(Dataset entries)
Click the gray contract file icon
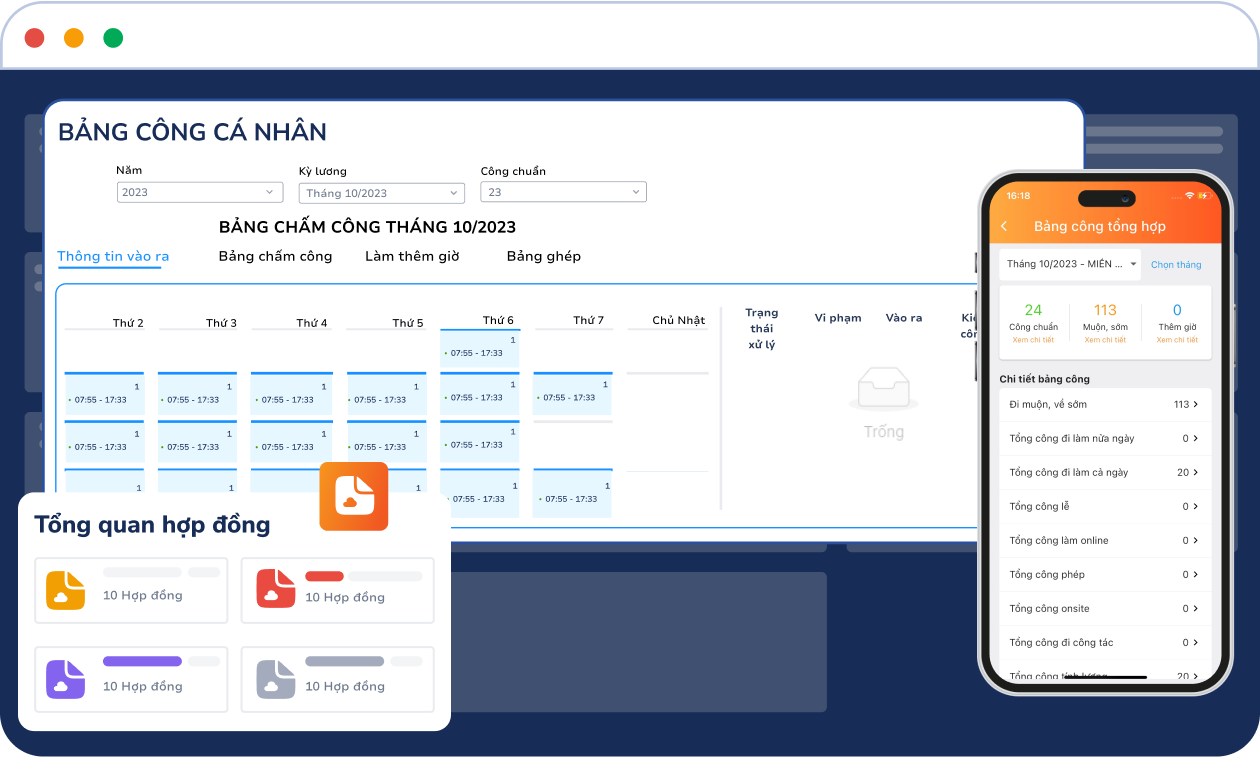The width and height of the screenshot is (1260, 757). coord(276,679)
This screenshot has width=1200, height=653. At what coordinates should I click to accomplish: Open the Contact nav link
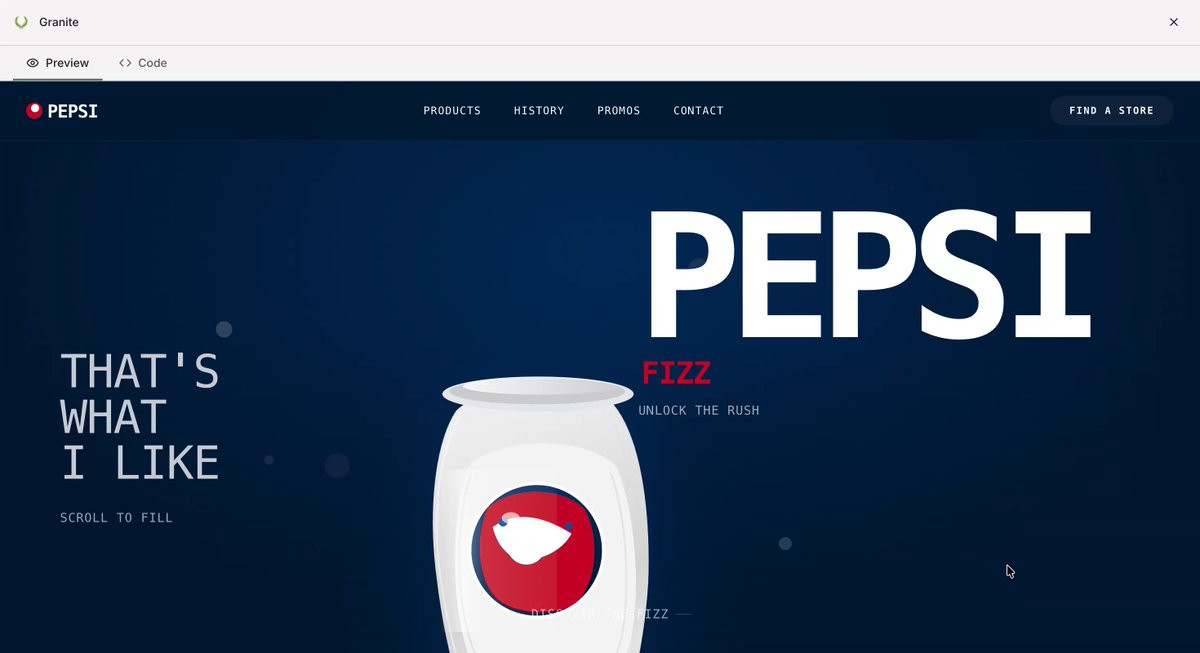698,111
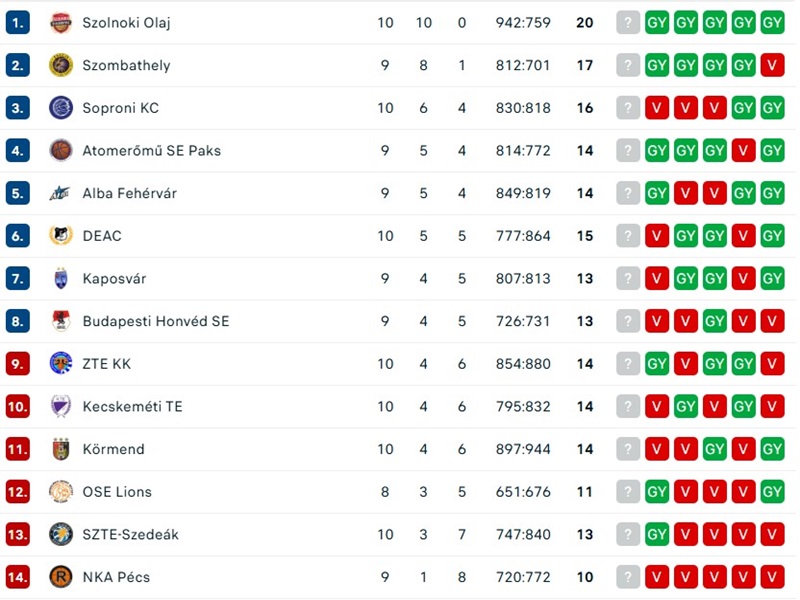Image resolution: width=800 pixels, height=600 pixels.
Task: Click the Alba Fehérvár team logo
Action: point(61,193)
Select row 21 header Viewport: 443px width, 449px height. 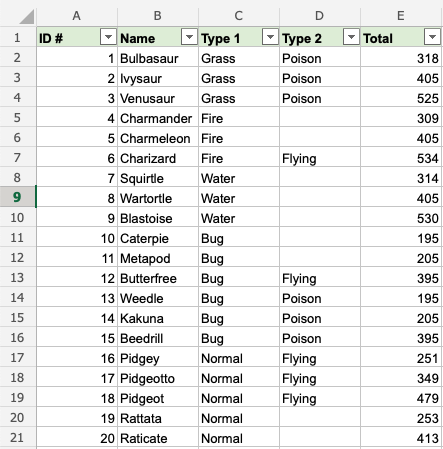tap(17, 437)
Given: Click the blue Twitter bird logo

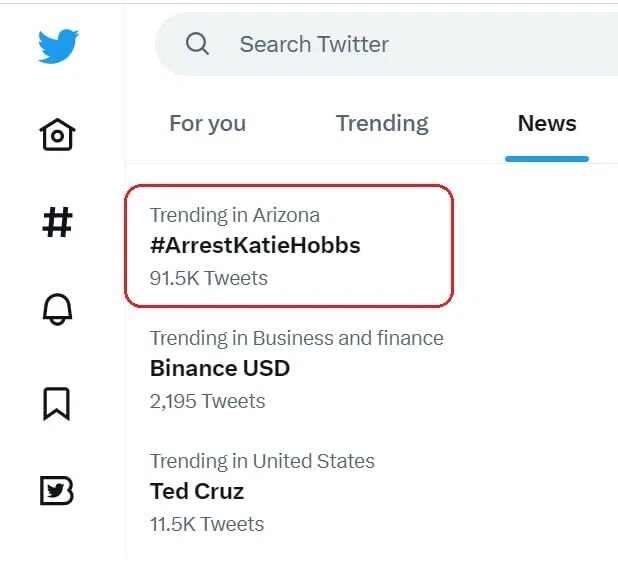Looking at the screenshot, I should (x=58, y=45).
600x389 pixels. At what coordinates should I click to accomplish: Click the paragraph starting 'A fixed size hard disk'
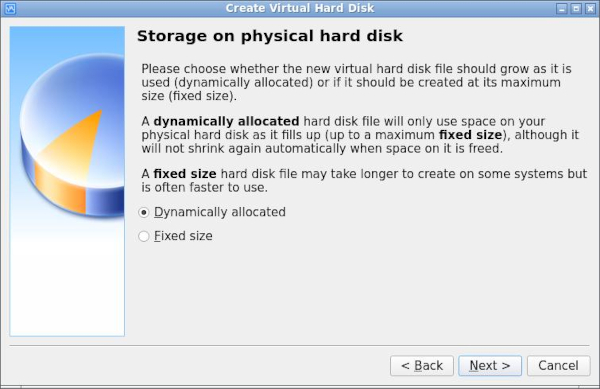364,181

Work to be completed - Quote exactly, and only, the lines from the one containing "Given: Click the blue Twitter bird logo" through the last line of the records above, both included; leave out any pictures.

Answer box -
Given: Click the blue Twitter bird logo

Looking at the screenshot, I should (x=58, y=45).
600x389 pixels. At what coordinates should I click to accomplish: Click the paragraph starting 'A fixed size hard disk'
364,181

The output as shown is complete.